Frequently Asked Questions (FAQ)
Q: How do I calculate my supercharger pulley ratio?
A: The pulley ratio is calculated by dividing the diameter of the crankshaft pulley by the diameter of the supercharger pulley. For example, a 6-inch crank pulley paired with a 3-inch blower pulley results in a 2.0:1 ratio, meaning the supercharger spins twice as fast as the engine.
Q: How does pulley ratio affect boost pressure?
A: Increasing the pulley ratio spins the supercharger faster, which forces a larger volume of air into the engine. Since the engine's volume is fixed, this additional air creates positive pressure known as boost. A higher ratio typically results in higher peak boost pressure.
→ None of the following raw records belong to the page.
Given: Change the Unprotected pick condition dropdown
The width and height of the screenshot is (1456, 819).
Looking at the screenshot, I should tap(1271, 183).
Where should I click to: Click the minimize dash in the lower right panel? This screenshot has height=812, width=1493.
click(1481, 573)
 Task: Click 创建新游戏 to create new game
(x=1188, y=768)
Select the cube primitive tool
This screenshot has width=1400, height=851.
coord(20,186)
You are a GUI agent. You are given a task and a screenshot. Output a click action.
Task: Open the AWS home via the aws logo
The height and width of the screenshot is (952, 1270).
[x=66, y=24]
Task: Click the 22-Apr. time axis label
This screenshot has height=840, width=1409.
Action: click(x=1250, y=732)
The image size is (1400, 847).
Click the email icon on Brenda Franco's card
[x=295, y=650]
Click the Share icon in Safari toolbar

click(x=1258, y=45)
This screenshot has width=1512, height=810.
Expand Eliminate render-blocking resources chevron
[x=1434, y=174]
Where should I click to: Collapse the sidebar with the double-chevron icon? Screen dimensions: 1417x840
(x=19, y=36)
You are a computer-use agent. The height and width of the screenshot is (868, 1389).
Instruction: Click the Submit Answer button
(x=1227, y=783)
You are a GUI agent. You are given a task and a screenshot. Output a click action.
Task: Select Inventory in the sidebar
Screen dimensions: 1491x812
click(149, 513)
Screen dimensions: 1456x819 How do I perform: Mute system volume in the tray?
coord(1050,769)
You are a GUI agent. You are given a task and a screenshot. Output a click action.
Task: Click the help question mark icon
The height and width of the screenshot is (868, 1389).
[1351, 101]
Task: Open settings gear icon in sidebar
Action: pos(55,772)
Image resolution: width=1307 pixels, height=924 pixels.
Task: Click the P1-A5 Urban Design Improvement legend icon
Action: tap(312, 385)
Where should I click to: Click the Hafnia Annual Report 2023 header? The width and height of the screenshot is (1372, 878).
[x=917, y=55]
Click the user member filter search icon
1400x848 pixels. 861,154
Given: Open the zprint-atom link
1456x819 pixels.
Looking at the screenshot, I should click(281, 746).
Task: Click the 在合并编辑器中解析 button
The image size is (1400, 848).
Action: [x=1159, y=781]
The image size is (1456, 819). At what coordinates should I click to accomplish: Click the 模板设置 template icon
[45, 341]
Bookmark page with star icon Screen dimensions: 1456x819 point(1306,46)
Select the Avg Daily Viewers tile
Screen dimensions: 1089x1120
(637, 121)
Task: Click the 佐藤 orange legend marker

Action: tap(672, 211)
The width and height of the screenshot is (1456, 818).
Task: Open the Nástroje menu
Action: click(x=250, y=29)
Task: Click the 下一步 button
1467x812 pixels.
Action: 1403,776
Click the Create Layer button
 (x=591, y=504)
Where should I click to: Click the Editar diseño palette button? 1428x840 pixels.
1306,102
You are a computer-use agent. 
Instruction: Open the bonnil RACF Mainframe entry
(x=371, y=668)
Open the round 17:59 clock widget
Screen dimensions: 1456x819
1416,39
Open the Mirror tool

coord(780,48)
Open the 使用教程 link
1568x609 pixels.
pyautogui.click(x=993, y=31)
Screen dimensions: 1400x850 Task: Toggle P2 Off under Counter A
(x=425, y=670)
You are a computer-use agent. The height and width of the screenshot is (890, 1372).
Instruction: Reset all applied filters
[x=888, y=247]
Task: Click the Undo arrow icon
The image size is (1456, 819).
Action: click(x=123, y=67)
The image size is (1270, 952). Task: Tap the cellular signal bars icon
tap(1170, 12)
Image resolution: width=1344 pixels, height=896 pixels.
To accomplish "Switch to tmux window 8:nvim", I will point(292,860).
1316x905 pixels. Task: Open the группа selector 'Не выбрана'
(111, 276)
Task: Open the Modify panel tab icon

Q: Can I spin my supercharger too fast?
A: Yes. Every supercharger has a maximum rated impeller or rotor RPM. Exceeding this limit can cause excessive heat, bearing failure, or catastrophic structural damage. It is critical to calculate your final RPM before installing a significantly smaller pulley.
Q: Does engine displacement affect boost levels?
A: Yes. Boost is a measure of restriction. A larger engine can ingest more air than a smaller one, so the same supercharger spinning at the same speed will produce less boost pressure on a larger engine, even though it may make more total power.
Q: What is the internal gear ratio of a supercharger?
A: While Roots blowers are usually 1:1, centrifugal superchargers have internal gear sets (step-up ratios) that multiply the input shaft speed. You must factor this internal ratio into your calculations to determine the actual impeller speed and prevent over-spinning.
Q: How do I prevent belt slip with a smaller pulley?
A: A smaller pulley has less surface area for the belt to grab. To prevent slip, you can use a wider belt (e.g., 8-rib vs. 6-rib), an auxiliary idler pulley to increase belt wrap, or a 'grip' finish on the pulley surface itself.